The Midland Theatre opened its doors on December 20, 1928. On its opening night, people stood in line for hours (or paid paper boys to hold spots in line for them). Once inside, visitors marveled at the interior, which was inspired by Spanish architecture. Marble columns rose through the foyer, velvet drapes hung from the walls, and lace trimmed the balcony. An art glass chandelier hung over the 1,000-seat theater, where the first visitors were treated to live orchestra music, Vaudeville acts, and silent films. A week later, the theater showed the first sound movie ever to be played in Newark.

Over the next 50 years, a time referred to as the theater's "golden era," the Midland Theatre showed some of Hollywood’s most famous movies, including "Ben Hur," "Gone with the Wind," and "Dr. Zhivago." The film schedule rotated every three days, increasing demand for tickets. Saturdays were especially popular among the area's youth, who enjoyed candy and soda alongside screenings of Tarzan films or Superman cartoons.

During this era, the theater also hosted live entertainment, including the Russian Ballet, Bob Hope, and Jerry Lewis.

The theater housed a 1,188-pipe organ that weighed around 1,000 pounds. The organ took up a lot of space in the theater—the console alone was 7.5 feet in length, 4.5 feet deep, and stood 4.5 feet tall. In 1964, this organ was removed from the theatre after being “organ buff" Scott McKeon made an offer to purchase it.

== Empty years (1978-1992) ==
The Ohio Blizzard of 1978 brought the Golden Era to an end when it struck the Midland Theatre. The blizzard significantly damaged the building, causing flooding in the lower levels, leaks in the ceiling, and severe damage to the boilers. This natural disaster not only destroyed the Midland Theatre but many other businesses as well. It was estimated that around 2,000 homes were destroyed, and Ohio suffered more than one billion dollars in damage across the state. The Ohio Blizzard of 1978 was a devastating blow for the Midland Theatre, leading it to close and sit vacant for 14 years.

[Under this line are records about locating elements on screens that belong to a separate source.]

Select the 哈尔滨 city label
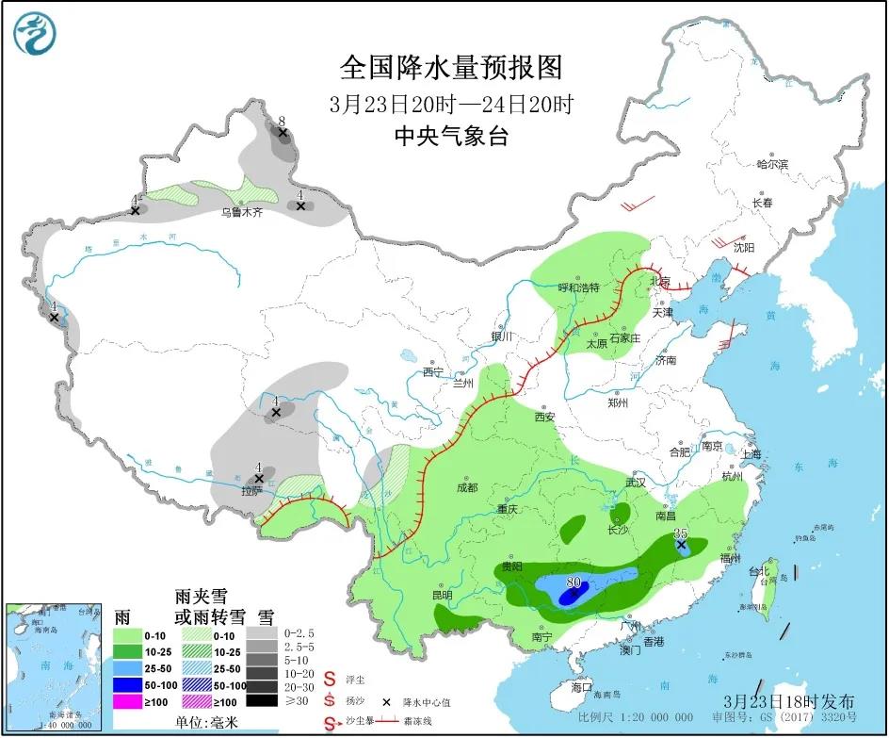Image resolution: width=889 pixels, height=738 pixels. pos(771,164)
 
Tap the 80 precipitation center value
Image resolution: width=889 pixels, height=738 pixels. pos(573,582)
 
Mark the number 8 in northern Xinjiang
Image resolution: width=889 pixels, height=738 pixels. pos(282,122)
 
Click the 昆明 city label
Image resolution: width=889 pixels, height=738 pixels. pos(442,595)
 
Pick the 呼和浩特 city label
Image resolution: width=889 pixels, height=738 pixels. pos(579,287)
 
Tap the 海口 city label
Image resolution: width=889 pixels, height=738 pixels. pos(582,687)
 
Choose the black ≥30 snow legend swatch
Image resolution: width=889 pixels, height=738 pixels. pos(265,700)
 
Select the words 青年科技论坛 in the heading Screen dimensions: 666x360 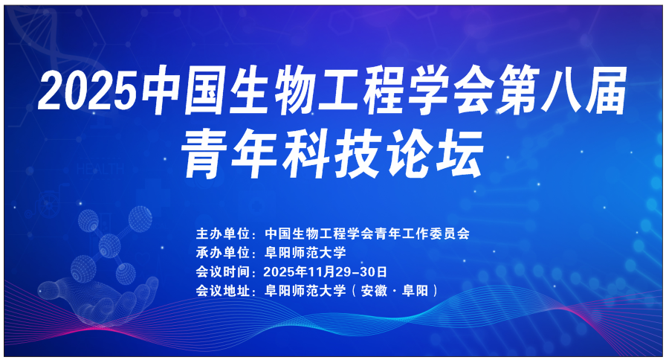point(332,154)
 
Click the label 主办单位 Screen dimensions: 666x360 point(222,234)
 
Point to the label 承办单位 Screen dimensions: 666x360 point(222,252)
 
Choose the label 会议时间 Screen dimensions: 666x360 point(222,271)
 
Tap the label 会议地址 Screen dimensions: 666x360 point(222,291)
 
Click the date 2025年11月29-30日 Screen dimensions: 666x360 point(326,271)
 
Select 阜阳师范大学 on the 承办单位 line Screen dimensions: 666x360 point(305,252)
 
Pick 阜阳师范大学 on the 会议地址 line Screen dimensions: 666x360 point(305,291)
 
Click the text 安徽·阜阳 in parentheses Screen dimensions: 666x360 point(395,291)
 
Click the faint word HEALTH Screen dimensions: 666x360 point(100,169)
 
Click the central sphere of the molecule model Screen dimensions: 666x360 point(109,245)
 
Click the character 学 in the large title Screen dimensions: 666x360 point(429,91)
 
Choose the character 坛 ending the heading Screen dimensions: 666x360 point(462,154)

== Renovations (1992-2000) ==
In 1992, David Longaberger and the Longaberger Company purchased the historic theater and began renovating it with the goal of bringing back the old prestige of the theater and creating room for a wider range of performances. At the time of the purchase, the Midland Theatre was considered a hazard and an eyesore. Its roof had caved in, allowing water and debris to accumulate in the orchestra pit. After eight years and $8.5 million, the renovations were completed in 2000. The renovations were intended to preserve or duplicate the original opulence of the theater, which can now seat up to 1,200 and is accessible to patrons with disabilities.

David Longaberger passed away a year before the theater's completion, but following its renewal, the property was entrusted to The Newark Midland Theatre Association, a volunteer, non-profit organization. It is also supported by the Ohio Arts Council. Due to the high cost of renovations, the future of the theatre heavily depended upon filling out crowds and donations made to the endowment.

== Modern era ==

=== Reopening and current offerings ===
After the successful renovations, the Midland Theatre went beyond movies and intended to attract a variety of performers. The Midland booked Bill Cosby to perform at the reopening and had a sold-out crowd for his two performances in 2002. The theatre offers a variety of shows and performances, and also includes opportunities for gatherings and community-centered events.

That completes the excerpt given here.